• EXERCISE BRIEF
All records need to be reproduced exactly. Keep every word as it is.
"""
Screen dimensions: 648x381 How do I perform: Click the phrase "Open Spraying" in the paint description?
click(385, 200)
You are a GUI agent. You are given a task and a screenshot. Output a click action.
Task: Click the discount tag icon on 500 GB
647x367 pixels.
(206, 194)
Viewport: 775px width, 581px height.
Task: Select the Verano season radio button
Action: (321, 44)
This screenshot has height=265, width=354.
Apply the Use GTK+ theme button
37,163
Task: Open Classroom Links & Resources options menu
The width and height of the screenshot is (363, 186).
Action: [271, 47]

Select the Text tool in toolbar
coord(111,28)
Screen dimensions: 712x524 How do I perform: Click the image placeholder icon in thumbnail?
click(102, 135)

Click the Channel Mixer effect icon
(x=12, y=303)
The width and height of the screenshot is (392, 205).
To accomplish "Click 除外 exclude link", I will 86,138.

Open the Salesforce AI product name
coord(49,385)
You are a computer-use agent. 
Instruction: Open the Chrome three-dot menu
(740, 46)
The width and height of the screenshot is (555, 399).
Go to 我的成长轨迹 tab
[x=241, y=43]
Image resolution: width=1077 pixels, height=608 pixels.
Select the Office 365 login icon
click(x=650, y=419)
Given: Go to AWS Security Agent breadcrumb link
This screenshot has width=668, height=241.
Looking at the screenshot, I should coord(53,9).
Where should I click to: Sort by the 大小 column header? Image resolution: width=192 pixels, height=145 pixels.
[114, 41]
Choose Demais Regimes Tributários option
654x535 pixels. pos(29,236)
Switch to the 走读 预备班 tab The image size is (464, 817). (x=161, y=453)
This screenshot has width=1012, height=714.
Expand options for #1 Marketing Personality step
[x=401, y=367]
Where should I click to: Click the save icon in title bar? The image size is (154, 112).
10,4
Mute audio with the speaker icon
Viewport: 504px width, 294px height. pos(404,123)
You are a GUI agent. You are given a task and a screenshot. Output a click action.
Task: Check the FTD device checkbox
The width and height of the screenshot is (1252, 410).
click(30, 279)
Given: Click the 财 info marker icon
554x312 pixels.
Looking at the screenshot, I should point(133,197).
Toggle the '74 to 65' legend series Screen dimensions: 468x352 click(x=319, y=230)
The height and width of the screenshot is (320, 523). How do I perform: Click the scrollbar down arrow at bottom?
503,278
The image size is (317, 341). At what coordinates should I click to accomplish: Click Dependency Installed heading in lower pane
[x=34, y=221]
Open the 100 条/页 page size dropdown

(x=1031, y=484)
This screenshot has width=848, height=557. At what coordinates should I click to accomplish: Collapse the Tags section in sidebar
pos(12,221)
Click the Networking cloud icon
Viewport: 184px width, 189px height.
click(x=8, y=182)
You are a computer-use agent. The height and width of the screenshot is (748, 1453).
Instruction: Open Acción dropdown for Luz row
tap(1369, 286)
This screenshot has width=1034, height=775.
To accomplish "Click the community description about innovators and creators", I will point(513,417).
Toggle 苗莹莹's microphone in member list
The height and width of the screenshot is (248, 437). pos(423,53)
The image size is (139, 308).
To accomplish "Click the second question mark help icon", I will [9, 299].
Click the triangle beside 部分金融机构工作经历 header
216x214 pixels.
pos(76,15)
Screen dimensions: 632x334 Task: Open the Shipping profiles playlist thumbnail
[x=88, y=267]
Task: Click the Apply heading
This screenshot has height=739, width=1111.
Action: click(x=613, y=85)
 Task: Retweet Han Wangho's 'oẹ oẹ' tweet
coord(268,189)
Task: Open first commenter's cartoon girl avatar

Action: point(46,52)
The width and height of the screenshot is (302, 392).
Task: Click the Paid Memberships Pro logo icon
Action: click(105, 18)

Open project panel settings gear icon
"""
• TASK RESULT
Screen dimensions: 648x381 How do I perform: Click the phrase "Open Spraying" in the paint description?
click(385, 200)
You are a GUI agent. You are given a task and a screenshot. Output a click action.
Task: Click the discount tag icon on 500 GB
647x367 pixels.
(206, 194)
Viewport: 775px width, 581px height.
Task: Select the Verano season radio button
Action: (321, 44)
This screenshot has height=265, width=354.
Apply the Use GTK+ theme button
37,163
Task: Open Classroom Links & Resources options menu
The width and height of the screenshot is (363, 186).
Action: [271, 47]

Select the Text tool in toolbar
coord(111,28)
Screen dimensions: 712x524 How do I perform: Click the image placeholder icon in thumbnail?
click(102, 135)

Click the Channel Mixer effect icon
(x=12, y=303)
The width and height of the screenshot is (392, 205).
To accomplish "Click 除外 exclude link", I will 86,138.

Open the Salesforce AI product name
coord(49,385)
You are a computer-use agent. 
Instruction: Open the Chrome three-dot menu
(740, 46)
The width and height of the screenshot is (555, 399).
Go to 我的成长轨迹 tab
[x=241, y=43]
Image resolution: width=1077 pixels, height=608 pixels.
Select the Office 365 login icon
click(x=650, y=419)
Given: Go to AWS Security Agent breadcrumb link
This screenshot has width=668, height=241.
Looking at the screenshot, I should coord(53,9).
Where should I click to: Sort by the 大小 column header? Image resolution: width=192 pixels, height=145 pixels.
[114, 41]
Choose Demais Regimes Tributários option
654x535 pixels. pos(29,236)
Switch to the 走读 预备班 tab The image size is (464, 817). (x=161, y=453)
This screenshot has width=1012, height=714.
Expand options for #1 Marketing Personality step
[x=401, y=367]
Where should I click to: Click the save icon in title bar? The image size is (154, 112).
10,4
Mute audio with the speaker icon
Viewport: 504px width, 294px height. pos(404,123)
You are a GUI agent. You are given a task and a screenshot. Output a click action.
Task: Check the FTD device checkbox
The width and height of the screenshot is (1252, 410).
click(30, 279)
Given: Click the 财 info marker icon
554x312 pixels.
Looking at the screenshot, I should point(133,197).
Toggle the '74 to 65' legend series Screen dimensions: 468x352 click(x=319, y=230)
The height and width of the screenshot is (320, 523). How do I perform: Click the scrollbar down arrow at bottom?
503,278
The image size is (317, 341). At what coordinates should I click to accomplish: Click Dependency Installed heading in lower pane
[x=34, y=221]
Open the 100 条/页 page size dropdown

(x=1031, y=484)
This screenshot has width=848, height=557. At what coordinates should I click to accomplish: Collapse the Tags section in sidebar
pos(12,221)
Click the Networking cloud icon
Viewport: 184px width, 189px height.
click(x=8, y=182)
You are a computer-use agent. The height and width of the screenshot is (748, 1453).
Instruction: Open Acción dropdown for Luz row
tap(1369, 286)
This screenshot has width=1034, height=775.
To accomplish "Click the community description about innovators and creators", I will point(513,417).
Toggle 苗莹莹's microphone in member list
The height and width of the screenshot is (248, 437). pos(423,53)
The image size is (139, 308).
To accomplish "Click the second question mark help icon", I will [9, 299].
Click the triangle beside 部分金融机构工作经历 header
216x214 pixels.
pos(76,15)
Screen dimensions: 632x334 Task: Open the Shipping profiles playlist thumbnail
[x=88, y=267]
Task: Click the Apply heading
This screenshot has height=739, width=1111.
Action: click(x=613, y=85)
 Task: Retweet Han Wangho's 'oẹ oẹ' tweet
coord(268,189)
Task: Open first commenter's cartoon girl avatar

Action: point(46,52)
The width and height of the screenshot is (302, 392).
Task: Click the Paid Memberships Pro logo icon
Action: click(105, 18)

Open project panel settings gear icon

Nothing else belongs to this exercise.